◆ TEXTO BASE:

━━━━━━━━━━━━━━━━━━━━

Mirar
para otro lado es lo más fácil del mundo. "Ojos que no ven, corazón que
no siente", dice un cínico refrán español, con el que se quiere
significar lo cómodo que resulta eludir un problema simplemente con el deseo de
no querer verlo. Esconder la cabeza, como el avestruz, con la mirada en el
hoyo. Y, sin embargo, no por eso los problemas se desvanecen o pierden su
gravedad. Los problemas existen porque son consustanciales a nuestra realidad,
contradictoria y repleta de injusticias y desigualdades. Están por doquier y,
sin quererlo, se topan con nosotros porque ellos mismos afloran y se difunden
por la sencilla razón de que sus orígenes tampoco nos son indiferentes. Somos
parte del problema, vivimos con él y lo sentimos como nuestro, aunque las
soluciones se nos escapen.

━━━━━━━━━━━━━━━━━━━━

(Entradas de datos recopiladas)

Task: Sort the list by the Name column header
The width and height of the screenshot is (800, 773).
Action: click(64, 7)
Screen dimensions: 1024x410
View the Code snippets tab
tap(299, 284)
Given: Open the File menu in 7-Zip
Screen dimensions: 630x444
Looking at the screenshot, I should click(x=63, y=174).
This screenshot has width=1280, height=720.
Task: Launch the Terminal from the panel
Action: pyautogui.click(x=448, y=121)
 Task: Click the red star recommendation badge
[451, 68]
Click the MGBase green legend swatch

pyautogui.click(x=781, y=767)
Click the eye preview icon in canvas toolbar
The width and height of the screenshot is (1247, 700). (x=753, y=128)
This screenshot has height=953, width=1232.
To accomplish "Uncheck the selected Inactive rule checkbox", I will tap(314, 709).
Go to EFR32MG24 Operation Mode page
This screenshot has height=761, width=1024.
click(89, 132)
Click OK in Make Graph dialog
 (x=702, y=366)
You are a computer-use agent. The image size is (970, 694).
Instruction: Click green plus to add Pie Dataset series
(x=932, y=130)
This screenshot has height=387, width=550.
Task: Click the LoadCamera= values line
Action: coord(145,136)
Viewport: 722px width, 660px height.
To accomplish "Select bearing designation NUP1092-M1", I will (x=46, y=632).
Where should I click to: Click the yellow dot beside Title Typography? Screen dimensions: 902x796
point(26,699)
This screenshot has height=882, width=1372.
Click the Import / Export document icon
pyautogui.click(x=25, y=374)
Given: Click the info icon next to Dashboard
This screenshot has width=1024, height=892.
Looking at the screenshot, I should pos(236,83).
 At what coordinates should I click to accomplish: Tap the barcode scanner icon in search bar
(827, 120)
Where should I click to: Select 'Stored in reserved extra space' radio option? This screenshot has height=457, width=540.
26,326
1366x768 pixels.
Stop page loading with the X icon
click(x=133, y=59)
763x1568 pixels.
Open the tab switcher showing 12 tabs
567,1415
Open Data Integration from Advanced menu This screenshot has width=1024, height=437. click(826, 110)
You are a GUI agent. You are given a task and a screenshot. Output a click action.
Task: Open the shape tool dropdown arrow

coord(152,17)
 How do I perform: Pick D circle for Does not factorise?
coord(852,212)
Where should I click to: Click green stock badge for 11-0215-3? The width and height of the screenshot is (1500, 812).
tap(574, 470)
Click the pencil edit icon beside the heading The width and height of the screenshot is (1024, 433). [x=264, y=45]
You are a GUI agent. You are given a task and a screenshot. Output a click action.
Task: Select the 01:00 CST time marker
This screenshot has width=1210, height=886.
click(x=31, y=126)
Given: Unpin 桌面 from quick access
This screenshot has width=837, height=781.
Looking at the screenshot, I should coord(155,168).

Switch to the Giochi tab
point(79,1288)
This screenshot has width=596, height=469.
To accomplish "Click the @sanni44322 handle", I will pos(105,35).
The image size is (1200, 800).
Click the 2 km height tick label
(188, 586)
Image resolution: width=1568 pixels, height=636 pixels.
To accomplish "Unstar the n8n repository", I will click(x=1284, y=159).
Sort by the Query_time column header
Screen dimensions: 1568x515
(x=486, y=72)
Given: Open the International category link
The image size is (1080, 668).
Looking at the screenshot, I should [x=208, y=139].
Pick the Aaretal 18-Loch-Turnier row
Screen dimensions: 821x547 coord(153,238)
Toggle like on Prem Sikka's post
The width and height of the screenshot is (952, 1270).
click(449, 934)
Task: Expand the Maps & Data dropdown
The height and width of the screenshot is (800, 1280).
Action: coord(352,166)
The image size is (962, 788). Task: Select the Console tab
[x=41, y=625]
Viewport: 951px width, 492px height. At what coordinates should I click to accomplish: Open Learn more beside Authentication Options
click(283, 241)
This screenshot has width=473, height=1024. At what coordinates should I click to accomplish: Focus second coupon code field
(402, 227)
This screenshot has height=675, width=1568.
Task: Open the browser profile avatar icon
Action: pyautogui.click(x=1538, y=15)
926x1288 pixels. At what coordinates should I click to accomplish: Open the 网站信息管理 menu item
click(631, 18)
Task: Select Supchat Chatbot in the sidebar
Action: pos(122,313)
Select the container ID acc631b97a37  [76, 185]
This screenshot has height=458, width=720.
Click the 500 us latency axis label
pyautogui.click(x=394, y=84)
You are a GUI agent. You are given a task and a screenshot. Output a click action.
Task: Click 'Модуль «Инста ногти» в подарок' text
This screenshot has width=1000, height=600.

━━━━━━━━━━━━━━━━━━━━

◆ QUÉ HACER:
1. Según el texto sobre eludir los problemas, ¿por qué existen los problemas?
2. Prolonga el texto sobre eludir los problemas a partir de su última oración, con un párrafo en el mismo tono reflexivo.
El listado tiene un origen distinto al del texto sobre eludir los problemas.

◆ SOLUCIONES:
1. Porque son consustanciales a nuestra realidad, contradictoria y repleta de injusticias y desigualdades.

2.
Ahora bien, no se trata de adoptar una actitud
permanente y obsesiva de mala conciencia porque las cosas no sean como nosotros
desearíamos. ¡Qué más quisiéramos quienes ansiamos un mundo mejor que las
situaciones no fuesen tan dramáticas! Hay sin duda fuerzas y factores que
trascienden a nuestra capacidad de acción y a las que cabe atribuir
responsabilidades cuya incidencia nosotros mismos lamentamos, incapaces e
impotentes de hacer nada o muy poco para resolverlo. Pero de ahí a eludir la
mirada de la realidad, asumir su existencia sin paliativos, hay un gran trecho. Es el que separa el compromiso de la indiferencia. El que nos
distingue y enaltece como seres humanos frente a la estupidez de los que
presumen de ignorancia, pensando que de ese modo se liberan de lo que intentan
desconocer. Sinceridad frente a necedad, conciencia frente a alienación,
humanismo frente a barbarie: ese es el dilema.